Great story, Bill. Thank you for posting. I was surprised to read that you crossed in January. I thought the route was generally closed from November-ish to March-ish, depending on the actual weather. Also, the thought of bailing out at night, over the ice cap in likely hurricane force winds is _REALLY_ not appealing. Glad you guys made the right decision!


----------



## MIflyer (May 17, 2018)

From the book I am now reading, "The Bomber Aircrew Experience."
On 18 Jun 1942 the first 8th AF combat units were staged to Presque Isle, Maine. The first leg was 570 miles to Goose Bay, Labrador; 15 B-17's arrived there on the late afternoon of 26 Jun, refueled, and left for Blue west One, 775 miles from Goose Bay. At Blue West One the bombers were unable to land due to poor visibility. One B-17 went on to land safely at Blue West 8, about 400 miles further along the coast of Greenland. Eleven other B-17's made it back to Goose Bay and three others became lost and had to crash land on the coast of Greenland; all the crews were rescued. 
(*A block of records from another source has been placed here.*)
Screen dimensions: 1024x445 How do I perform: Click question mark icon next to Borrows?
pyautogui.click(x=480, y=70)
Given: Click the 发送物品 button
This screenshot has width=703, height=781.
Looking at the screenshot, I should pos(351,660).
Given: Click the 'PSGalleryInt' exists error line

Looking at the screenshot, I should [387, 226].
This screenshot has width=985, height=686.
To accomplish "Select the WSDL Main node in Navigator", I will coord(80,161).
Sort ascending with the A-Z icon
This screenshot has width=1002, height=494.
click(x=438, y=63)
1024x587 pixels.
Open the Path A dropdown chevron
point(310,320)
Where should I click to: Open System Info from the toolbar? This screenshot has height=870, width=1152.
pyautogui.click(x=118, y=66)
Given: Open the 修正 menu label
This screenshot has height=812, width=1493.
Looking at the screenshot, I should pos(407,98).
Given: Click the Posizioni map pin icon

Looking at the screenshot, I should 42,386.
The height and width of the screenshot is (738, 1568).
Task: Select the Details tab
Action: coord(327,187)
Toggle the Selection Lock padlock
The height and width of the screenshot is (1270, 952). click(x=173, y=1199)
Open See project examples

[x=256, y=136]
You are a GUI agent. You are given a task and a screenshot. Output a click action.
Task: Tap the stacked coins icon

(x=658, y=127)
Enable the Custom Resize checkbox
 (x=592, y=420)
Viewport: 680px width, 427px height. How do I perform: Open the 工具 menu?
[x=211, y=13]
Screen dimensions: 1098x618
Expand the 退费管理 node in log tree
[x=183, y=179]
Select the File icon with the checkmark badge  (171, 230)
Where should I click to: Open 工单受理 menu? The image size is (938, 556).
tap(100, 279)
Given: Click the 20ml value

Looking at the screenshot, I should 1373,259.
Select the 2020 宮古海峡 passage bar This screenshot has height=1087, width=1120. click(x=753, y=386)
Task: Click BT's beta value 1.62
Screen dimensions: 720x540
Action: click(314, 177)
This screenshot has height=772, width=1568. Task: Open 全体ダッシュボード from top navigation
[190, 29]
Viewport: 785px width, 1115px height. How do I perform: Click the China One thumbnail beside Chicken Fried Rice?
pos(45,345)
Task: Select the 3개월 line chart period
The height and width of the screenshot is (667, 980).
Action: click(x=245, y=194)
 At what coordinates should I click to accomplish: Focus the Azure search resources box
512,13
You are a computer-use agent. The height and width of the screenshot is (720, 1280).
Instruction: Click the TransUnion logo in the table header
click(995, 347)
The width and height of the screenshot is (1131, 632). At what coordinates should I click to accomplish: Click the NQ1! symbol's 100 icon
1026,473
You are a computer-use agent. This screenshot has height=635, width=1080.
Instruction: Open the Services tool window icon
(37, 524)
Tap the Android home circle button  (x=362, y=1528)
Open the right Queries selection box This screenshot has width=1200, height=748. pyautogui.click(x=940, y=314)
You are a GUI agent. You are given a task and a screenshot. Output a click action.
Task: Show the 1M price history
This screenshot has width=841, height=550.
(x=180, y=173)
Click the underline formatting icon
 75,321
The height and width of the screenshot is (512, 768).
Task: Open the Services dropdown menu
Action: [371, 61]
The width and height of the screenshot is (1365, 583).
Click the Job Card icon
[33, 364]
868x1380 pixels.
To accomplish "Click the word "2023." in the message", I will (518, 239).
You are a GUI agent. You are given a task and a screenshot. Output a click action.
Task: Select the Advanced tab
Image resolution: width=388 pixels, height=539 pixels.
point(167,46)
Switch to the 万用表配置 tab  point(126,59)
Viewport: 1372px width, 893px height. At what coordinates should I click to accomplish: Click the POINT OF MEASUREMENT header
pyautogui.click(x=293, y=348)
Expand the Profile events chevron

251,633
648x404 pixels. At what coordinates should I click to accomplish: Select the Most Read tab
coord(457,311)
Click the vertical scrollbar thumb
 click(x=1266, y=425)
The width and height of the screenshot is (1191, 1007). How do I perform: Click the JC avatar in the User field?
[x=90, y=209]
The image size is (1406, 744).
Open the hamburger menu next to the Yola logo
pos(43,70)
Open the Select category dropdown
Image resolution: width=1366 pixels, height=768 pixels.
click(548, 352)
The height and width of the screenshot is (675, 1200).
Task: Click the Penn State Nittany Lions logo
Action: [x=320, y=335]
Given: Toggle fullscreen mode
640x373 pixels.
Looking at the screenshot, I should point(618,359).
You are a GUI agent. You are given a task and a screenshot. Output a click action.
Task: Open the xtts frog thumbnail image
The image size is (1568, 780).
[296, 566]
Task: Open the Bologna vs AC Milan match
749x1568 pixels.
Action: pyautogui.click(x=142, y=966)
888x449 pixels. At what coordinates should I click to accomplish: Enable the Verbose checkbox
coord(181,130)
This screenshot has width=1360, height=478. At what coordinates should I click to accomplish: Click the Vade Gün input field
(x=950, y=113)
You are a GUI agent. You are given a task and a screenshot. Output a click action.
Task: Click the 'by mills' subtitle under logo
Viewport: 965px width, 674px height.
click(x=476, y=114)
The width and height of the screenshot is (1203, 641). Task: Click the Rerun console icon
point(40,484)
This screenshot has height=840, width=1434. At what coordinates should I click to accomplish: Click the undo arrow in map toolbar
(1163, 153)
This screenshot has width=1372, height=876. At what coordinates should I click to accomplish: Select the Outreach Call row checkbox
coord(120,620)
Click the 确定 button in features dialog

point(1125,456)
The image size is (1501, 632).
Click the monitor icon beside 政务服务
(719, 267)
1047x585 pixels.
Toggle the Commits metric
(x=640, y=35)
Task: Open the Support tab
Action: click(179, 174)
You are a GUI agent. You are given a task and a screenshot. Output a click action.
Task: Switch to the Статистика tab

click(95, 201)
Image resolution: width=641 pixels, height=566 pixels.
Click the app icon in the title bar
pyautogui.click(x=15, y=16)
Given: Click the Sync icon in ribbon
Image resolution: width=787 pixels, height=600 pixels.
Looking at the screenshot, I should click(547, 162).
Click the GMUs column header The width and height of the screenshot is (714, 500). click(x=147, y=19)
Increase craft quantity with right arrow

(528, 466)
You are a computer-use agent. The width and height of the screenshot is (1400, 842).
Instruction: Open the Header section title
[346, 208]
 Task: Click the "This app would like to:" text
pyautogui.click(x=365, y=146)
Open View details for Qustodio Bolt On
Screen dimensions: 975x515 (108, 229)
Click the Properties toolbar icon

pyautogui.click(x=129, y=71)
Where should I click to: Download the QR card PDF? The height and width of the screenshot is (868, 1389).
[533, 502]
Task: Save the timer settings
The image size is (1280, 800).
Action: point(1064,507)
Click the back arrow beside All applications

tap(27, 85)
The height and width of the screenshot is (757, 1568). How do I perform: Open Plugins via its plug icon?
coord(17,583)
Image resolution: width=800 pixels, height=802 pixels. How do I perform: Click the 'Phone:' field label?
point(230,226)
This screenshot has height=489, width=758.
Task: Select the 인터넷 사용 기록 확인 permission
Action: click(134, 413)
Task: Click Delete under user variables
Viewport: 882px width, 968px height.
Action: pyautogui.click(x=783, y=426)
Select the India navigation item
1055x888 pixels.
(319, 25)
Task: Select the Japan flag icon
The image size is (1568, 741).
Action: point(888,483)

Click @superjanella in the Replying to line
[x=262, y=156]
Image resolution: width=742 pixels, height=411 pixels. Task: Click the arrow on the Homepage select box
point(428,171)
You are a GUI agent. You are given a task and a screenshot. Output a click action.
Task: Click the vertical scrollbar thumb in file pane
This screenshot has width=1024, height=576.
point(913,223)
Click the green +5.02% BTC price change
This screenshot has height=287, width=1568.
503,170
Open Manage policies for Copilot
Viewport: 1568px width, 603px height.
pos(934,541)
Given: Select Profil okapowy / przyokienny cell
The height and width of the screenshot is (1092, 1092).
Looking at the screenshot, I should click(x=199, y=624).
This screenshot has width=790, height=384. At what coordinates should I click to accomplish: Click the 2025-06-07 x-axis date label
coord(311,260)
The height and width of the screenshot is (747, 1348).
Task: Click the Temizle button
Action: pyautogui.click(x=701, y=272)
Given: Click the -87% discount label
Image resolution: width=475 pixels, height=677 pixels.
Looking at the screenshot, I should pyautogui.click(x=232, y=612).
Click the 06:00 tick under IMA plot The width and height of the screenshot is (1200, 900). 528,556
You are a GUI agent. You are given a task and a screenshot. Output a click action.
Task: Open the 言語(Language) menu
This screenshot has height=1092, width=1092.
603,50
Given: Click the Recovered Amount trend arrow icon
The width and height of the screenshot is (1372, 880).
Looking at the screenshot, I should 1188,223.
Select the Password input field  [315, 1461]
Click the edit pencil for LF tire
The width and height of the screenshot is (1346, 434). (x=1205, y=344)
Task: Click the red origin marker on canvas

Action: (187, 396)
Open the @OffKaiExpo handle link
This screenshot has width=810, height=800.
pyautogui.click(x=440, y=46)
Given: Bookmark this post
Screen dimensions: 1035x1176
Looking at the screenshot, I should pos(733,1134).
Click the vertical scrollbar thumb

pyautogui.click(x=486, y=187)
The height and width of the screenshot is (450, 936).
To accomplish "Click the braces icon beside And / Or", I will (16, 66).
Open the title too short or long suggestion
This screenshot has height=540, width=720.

By 27 July 180 aircraft, C-47's, B-17's and P-38's had arrived safely in Scotland. 6 P-38's and 5 B-17's were lost but all the crews were saved.

By the way, Presque Isle, Maine is nowhere near the ocean. I recall after the AFB was closed considering that airport as a possible landing spot for the X-33 if launched from Cape Canaveral.

Reactions: Informative Informative:
2 | Like List reactions


----------



## billrunnels (May 17, 2018)

MIflyer said:


> From the book I am now reading, "The Bomber Aircrew Experience."
> On 18 Jun 1942 the first 8th AF combat units were staged to Presque Isle, Maine. The first leg was 570 miles to Goose Bay, Labrador; 15 B-17's arrived there on the late afternoon of 26 Jun, refueled, and left for Blue west One, 775 miles from Goose Bay. At Blue West One the bombers were unable to land due to poor visibility. One B-17 went on to land safely at Blue West 8, about 400 miles further along the coast of Greenland. Eleven other B-17's made it back to Goose Bay and three others became lost and had to crash land on the coast of Greenland; all the crews were rescued.
> 
> By 27 July 180 aircraft, C-47's, B-17's and P-38's had arrived safely in Scotland. 6 P-38's and 5 B-17's were lost but all the crews were saved.
> ...


Thanks for the post. Very informative. The Greenland stop continued to be challenging in 1945 when we made the crossing.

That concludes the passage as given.